The music paused momentarily, and Tracy Chapman began a new song: “People say it doesn’t exist, because no one would like to admit that there is a city underground.” Ryan was wearing a mask of confusion, and I knew I was too. A new set of questions emerged. What do they want? What are they going to do? Why us? Ryan looked desperate, and I could tell that he wanted to bolt. So did I, but I knew it was much safer in the truck, with the windows rolled up and the doors locked, than it was out there with them. Two of them appeared in Ryan’s window; they were cursing and yelling, “Open the door!” They pounded on his window. Ryan spun around, and I told him not to open the door. We stared dumbfoundedly as they jerked ferociously at the handle.

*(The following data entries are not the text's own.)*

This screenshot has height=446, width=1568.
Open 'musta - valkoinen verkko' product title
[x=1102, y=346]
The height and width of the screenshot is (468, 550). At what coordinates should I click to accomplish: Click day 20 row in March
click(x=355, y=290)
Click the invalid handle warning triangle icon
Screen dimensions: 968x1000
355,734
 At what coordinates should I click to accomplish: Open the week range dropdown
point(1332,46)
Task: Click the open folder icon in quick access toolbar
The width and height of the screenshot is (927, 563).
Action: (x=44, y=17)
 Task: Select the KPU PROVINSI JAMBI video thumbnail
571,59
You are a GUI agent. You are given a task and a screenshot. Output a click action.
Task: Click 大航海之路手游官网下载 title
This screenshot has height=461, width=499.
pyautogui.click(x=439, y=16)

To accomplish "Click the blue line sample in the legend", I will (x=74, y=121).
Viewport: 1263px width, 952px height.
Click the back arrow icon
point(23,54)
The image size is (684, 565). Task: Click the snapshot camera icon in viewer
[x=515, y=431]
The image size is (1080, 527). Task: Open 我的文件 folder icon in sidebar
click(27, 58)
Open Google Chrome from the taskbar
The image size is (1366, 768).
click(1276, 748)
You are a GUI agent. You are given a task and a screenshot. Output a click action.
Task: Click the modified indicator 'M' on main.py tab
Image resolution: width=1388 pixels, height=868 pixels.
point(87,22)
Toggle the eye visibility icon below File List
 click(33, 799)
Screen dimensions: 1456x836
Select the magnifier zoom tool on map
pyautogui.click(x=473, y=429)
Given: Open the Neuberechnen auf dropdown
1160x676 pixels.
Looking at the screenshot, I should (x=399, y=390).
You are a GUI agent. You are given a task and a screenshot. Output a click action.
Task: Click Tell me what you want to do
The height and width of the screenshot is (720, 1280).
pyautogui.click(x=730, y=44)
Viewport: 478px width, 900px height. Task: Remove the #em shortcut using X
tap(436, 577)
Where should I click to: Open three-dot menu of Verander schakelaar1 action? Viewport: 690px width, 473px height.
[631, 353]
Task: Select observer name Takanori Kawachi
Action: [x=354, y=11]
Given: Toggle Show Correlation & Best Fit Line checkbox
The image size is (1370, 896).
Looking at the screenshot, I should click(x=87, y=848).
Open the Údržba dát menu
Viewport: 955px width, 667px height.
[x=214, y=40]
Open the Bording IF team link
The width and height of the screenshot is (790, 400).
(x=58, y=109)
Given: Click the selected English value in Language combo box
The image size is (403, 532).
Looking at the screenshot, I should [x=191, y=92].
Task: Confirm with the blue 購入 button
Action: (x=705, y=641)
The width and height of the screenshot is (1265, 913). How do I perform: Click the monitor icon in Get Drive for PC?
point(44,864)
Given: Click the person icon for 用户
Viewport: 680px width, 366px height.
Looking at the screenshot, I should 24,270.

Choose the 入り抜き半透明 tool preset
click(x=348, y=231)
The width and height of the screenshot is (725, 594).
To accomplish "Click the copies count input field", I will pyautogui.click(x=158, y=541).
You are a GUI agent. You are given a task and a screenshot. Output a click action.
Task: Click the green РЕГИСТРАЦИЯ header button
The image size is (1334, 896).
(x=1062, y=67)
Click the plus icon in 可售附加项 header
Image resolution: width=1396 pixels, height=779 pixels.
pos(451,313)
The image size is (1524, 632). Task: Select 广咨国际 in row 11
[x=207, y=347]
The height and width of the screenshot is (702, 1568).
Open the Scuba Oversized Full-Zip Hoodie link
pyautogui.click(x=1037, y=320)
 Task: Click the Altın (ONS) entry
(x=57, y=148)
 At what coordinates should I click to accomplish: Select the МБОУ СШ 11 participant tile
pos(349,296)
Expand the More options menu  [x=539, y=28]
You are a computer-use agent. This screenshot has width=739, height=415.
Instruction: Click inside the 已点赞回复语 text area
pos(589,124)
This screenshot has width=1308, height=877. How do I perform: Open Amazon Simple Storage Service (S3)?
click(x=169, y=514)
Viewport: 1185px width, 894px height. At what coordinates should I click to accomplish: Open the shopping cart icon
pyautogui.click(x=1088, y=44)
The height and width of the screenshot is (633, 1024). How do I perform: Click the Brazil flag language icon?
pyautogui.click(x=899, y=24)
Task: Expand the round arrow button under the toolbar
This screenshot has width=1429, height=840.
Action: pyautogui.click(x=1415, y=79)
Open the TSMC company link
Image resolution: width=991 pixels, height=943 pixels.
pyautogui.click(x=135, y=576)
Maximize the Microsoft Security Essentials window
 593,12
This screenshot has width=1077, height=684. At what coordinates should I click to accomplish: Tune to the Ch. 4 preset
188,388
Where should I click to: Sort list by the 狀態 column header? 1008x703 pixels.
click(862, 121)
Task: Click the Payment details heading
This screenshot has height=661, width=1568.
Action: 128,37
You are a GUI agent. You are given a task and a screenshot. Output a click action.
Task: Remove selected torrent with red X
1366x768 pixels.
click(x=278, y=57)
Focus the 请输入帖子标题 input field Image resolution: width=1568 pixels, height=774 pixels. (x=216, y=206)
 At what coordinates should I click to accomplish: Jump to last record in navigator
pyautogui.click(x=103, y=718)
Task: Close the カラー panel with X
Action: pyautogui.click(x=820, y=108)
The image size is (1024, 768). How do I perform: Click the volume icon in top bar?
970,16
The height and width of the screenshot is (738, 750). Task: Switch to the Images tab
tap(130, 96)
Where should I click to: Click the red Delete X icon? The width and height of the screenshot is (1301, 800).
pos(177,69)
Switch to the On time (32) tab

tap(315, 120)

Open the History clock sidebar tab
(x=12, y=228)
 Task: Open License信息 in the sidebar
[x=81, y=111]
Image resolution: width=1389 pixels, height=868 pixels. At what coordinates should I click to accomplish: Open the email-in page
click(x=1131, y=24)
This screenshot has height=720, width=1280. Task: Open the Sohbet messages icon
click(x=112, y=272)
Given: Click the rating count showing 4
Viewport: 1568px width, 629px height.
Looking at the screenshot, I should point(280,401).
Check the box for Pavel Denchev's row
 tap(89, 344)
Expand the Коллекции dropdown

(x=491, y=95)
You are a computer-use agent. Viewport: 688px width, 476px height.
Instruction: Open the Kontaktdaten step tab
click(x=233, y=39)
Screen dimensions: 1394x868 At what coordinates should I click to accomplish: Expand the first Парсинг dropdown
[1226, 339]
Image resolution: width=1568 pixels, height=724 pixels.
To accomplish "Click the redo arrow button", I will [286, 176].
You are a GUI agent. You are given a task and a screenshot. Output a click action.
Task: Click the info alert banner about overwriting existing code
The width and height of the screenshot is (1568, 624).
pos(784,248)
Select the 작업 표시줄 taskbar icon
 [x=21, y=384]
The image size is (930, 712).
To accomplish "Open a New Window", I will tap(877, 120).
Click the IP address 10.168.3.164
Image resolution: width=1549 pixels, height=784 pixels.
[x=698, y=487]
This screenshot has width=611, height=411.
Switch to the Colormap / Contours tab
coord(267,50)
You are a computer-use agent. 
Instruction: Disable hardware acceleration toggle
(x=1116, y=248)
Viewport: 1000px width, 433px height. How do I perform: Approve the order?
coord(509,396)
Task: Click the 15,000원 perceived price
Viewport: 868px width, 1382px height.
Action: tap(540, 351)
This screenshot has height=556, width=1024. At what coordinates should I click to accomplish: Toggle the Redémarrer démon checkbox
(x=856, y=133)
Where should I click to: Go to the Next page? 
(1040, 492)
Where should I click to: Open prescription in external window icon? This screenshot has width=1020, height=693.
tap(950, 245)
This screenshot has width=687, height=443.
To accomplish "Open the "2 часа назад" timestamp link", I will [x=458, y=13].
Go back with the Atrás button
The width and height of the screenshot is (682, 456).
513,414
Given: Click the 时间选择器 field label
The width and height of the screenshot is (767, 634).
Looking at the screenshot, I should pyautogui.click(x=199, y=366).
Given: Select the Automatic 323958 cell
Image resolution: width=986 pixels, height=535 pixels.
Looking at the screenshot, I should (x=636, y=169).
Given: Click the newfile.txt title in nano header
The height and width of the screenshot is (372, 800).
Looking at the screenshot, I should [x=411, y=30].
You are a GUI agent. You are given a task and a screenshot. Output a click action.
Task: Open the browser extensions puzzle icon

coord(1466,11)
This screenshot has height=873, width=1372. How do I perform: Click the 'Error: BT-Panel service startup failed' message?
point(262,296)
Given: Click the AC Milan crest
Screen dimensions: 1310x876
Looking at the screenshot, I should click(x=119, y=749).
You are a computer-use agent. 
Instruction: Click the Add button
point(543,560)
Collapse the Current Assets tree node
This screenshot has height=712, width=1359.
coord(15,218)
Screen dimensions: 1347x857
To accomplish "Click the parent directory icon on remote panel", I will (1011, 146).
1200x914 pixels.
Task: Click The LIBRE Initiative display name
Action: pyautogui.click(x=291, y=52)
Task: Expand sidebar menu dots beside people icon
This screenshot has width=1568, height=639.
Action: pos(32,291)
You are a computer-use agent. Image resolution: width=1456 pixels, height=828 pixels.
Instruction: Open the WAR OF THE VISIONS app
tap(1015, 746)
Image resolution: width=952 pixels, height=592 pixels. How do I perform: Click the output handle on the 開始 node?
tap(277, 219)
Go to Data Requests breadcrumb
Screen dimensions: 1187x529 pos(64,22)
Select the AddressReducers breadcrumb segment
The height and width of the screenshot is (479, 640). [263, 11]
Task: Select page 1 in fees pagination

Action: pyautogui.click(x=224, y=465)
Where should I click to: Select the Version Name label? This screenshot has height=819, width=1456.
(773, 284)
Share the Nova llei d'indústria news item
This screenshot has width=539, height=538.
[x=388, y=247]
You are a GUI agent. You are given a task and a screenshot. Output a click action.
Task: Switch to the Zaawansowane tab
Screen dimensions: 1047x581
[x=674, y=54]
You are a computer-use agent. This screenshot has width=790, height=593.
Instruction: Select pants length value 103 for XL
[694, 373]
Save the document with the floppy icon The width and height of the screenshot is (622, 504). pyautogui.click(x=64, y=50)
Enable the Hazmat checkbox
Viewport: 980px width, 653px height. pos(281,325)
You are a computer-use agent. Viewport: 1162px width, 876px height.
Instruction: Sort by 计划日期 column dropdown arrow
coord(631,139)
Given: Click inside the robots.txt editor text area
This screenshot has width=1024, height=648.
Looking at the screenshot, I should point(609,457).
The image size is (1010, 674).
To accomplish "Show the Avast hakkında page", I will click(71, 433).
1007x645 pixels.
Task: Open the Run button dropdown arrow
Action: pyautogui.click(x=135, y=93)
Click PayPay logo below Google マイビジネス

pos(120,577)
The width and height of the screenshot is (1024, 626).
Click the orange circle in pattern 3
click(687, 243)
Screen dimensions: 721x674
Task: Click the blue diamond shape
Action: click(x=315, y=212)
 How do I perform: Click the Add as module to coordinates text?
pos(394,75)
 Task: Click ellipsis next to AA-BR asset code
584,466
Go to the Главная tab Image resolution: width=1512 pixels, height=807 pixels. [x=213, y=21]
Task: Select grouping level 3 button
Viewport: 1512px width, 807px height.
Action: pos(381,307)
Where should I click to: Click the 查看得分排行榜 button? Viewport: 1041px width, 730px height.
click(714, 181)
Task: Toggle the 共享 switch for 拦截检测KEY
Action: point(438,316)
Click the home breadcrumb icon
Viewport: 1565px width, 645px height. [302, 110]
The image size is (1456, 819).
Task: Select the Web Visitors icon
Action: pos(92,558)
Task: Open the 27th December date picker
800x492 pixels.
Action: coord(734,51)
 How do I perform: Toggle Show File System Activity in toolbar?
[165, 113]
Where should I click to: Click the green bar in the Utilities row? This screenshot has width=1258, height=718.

Behind me I heard steel smashing into glass, over and over. My heart stopped and my eyes winced with each contact. I turned my head towards the window and was greeted by a blue handgun. I froze. My eyes didn’t move off the gun, and like a cobra hypnotized by the flute, I seemed to dance at every movement it made. My world grew silent. I was going to die.

He punctuated his demand for my purse with an epithet. In a conciliatory voice, Ryan told me to just give him my purse. We each seemed to take control of the situation when the other one had momentarily lost it. Ryan was now in control and brought me out of my trance.

Oh, yeah, my purse—of course—that’s what he wanted. Quickly, I grabbed my purse and
rolled the window down just far enough to shove it through. I pushed; he pulled. He made another demand: “Your wallet! Now!”

Ryan slowly reached into his back pocket and began to pull out his wallet while assuring him, “It's cool, man. I’m just getting my wallet.” He handed me his wallet, and I held it through the opening of the window. The young man grabbed it and ran his fingers over mine in the process. I was aware of every feeling created by the exchange. I jerked my hand back, and for the first time I looked at his face. He was screaming at Ryan, “What do ya got in your hands?”

I watched his perfectly-shaped lips move in slow motion, but my comprehension level had long since failed me. Examining his face more closely, I realized it had the same beautiful features I had seen earlier, but now the anger and hatred that had emerged distorted his face. I looked at his head, and underneath the black hood I saw the red bandanna.

Tracy Chapman sang on: “You say there’s too much crime in these city streets, my sentiments exactly. Here in sub-city life is hard . . .”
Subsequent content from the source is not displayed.